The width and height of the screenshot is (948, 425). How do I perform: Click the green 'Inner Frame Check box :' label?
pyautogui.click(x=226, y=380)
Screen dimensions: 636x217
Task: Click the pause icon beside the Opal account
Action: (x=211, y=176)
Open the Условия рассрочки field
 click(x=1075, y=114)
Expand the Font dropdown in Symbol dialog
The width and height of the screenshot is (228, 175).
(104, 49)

#####

- [WHAT IS REQUIRED]
Change "dropdown" to "menu" throughout the records above and repeat them with everything else unchanged.

- [TASK RESPONSE]
The width and height of the screenshot is (948, 425). How do I perform: Click the green 'Inner Frame Check box :' label?
pyautogui.click(x=226, y=380)
Screen dimensions: 636x217
Task: Click the pause icon beside the Opal account
Action: (x=211, y=176)
Open the Условия рассрочки field
 click(x=1075, y=114)
Expand the Font menu in Symbol dialog
The width and height of the screenshot is (228, 175).
(104, 49)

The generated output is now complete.